As part of that celebration will be copious amounts of food. I stopped by the grocer to pick up some sundries and debate whether I will go to a picnic today. Of course like all good picnics, it will be potluck which is fantastic. The downside is that I've never been to a potluck where there wasn't tons of food left over that goes to waste. How does one size a meal properly to reduce waste? I was in NYC (bad air travel) and had the prix fixe dinner which is enormous. Much wasted food. Now one can say this is bio degradable so what's the big deal.
The challenge is that pesky thing called the second law of thermodynamics. All the energy used to raise the protein and the carbos is not perfectly efficient. Especially in the case of protein. So if you are shipping 10 percent too much food, you are having to use 10 percent more transport. (Now I realize that most shipping is done in discrete units, but at the volumes we deal with 10 trucks to 11 is more likely).

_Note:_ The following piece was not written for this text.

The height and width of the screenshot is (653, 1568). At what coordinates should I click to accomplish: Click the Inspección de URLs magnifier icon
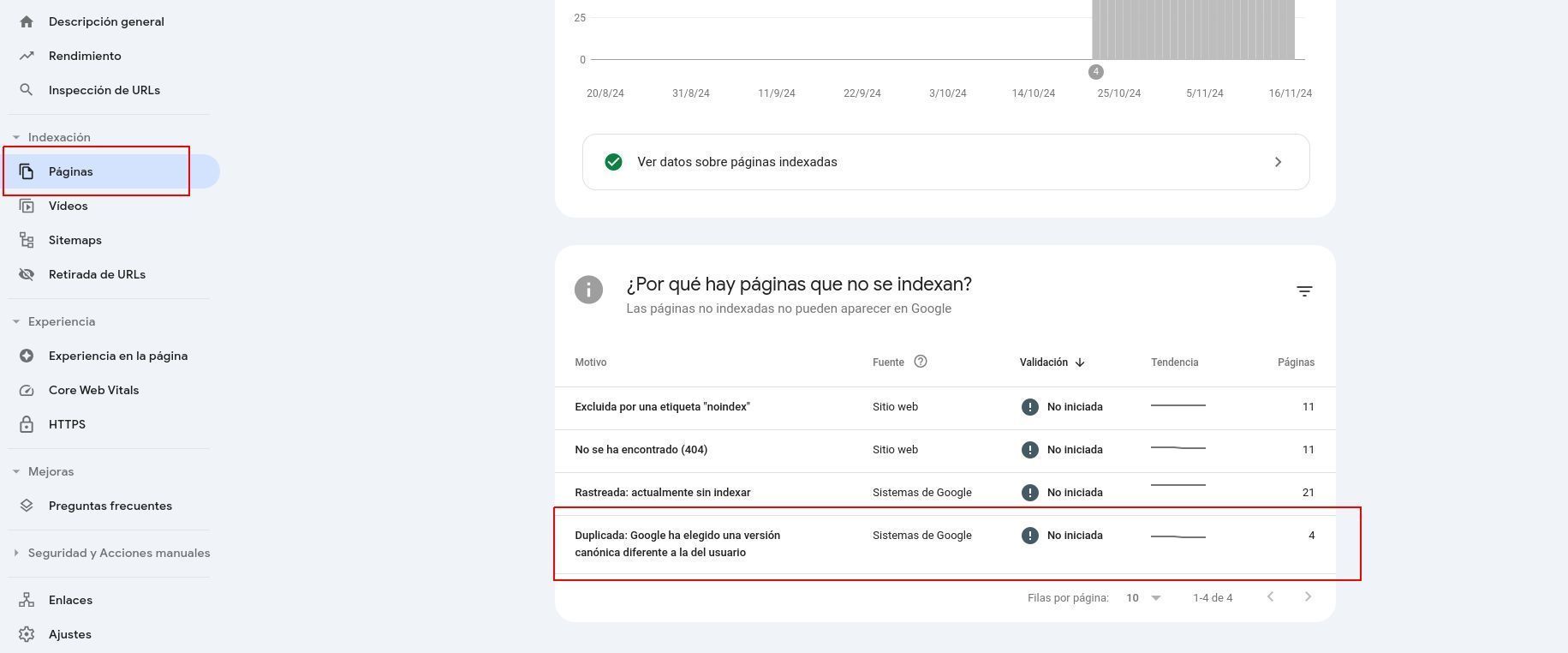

So why do we relate hospitality to abundance. This is the same in almost every culture of the world. The more I look at our environmental problems, they increasingly become social ones. Human nature is animal nature on steroids. In the same way we have microeconomics and macro economics. Perhaps we need micro and macro environmentalism. We act the way we do in the pursuit of status and what that status confers, but when we all do, our status diminishes. It's very much the paradox of thrift, what is good for us individually is bad for us collectively.
Can these interests be aligned? Something to think about today as we remember that the sacrifices that we make for a way of life, pale in comparison to the sacrifice of others.